## [目的 A]
出典本文では、米国の暴動は何が累積して爆発したものだとされていますか？
## [目的 B]
米国の暴動を描いた映画についての出典本文を、最後の文の後から書き継いでください。
──────── 出典本文 ────────
米国の暴動が黒人に対する差別的な警察の活動が鬱憤となって累積しそれが爆発したものだということは分かる。そして映画で描かれている黒人少年たちへの白人警官の尋問が常軌を逸していて差別的な行動だということも分かる。しかしあまりにも善と悪、白と黒とに明確に線引きされた描き方はどうなのだろう。その場所で行われたことが、明らかに権力による悪と罪もなき市民が受けた迫害だったのかも知れないが。

歴史的な史実を描くのに現代の基準で善と悪とに明確に区分けしてしまうのは危険、というか簡単過ぎないだろうか。今の常識で問えばそうなのだろうが、過去の問題を現代の物差しで断罪するのは甘過ぎやしないだろうか。
──────── 抽出情報 ────────
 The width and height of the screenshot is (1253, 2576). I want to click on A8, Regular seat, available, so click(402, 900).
────────
──────── 抽出情報 ────────
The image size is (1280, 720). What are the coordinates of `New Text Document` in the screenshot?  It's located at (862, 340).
────────
──────── 抽出情報 ────────
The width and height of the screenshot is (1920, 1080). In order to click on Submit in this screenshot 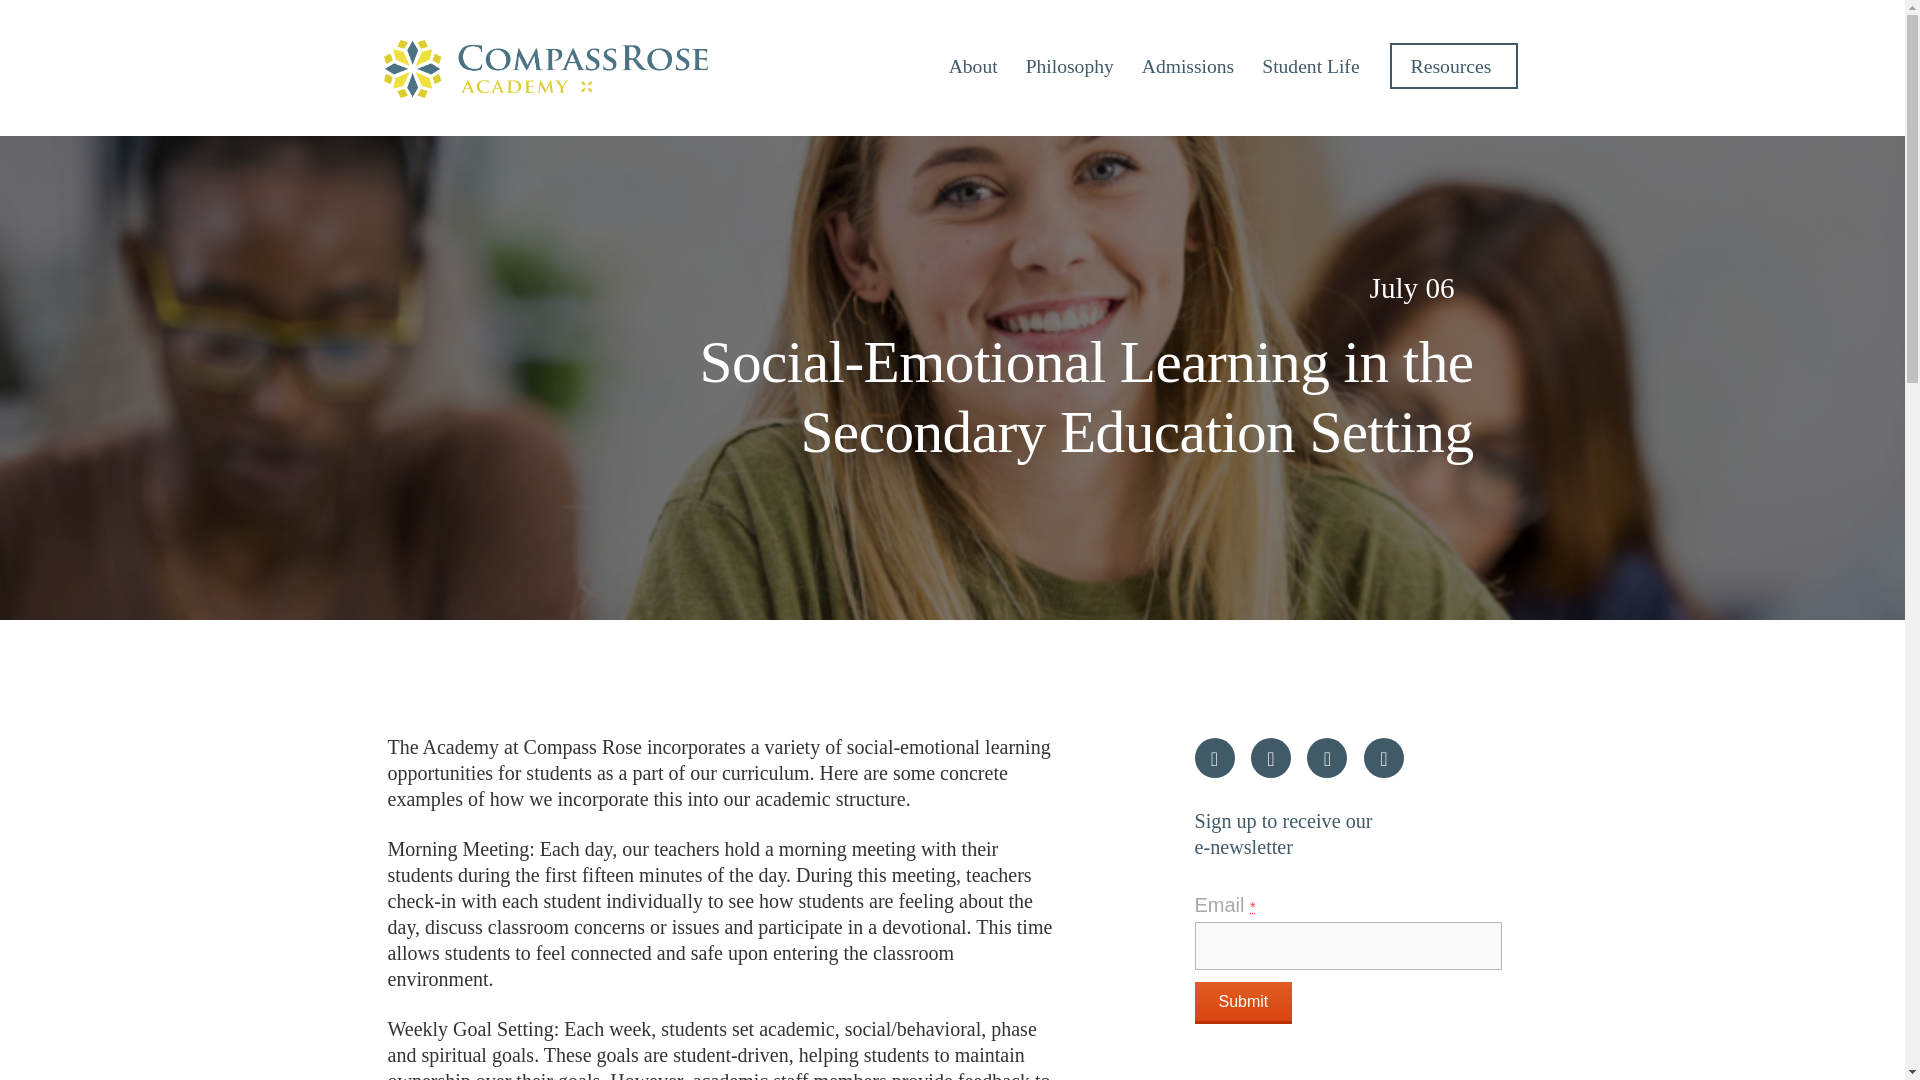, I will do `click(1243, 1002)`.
────────
## [記述回答 A]
黒人に対する差別的な警察の活動による鬱憤が累積し、それが爆発したもの。

## [記述回答 B]
善と悪とにきっぱり分けてしまう物語を簡単に信用することができない。そんなものはマーベル製のヒーローショーでやればいいいのではないだろうか。善にも影があるし悪にもそれなりの理由がある。そういう苦さを描き出した物語の方に奥の深さを感じてしまう。善悪がはっきりしたものは分かり易いのだろうけれど。

陰湿な白人警官を演じたウィル・ポールターが死ぬほど憎たらしい。映画を観ている間吐き気がするほど憎い。これは俳優としては最高の仕事をしたということではないだろうか。素晴らしい。素晴らしく憎い。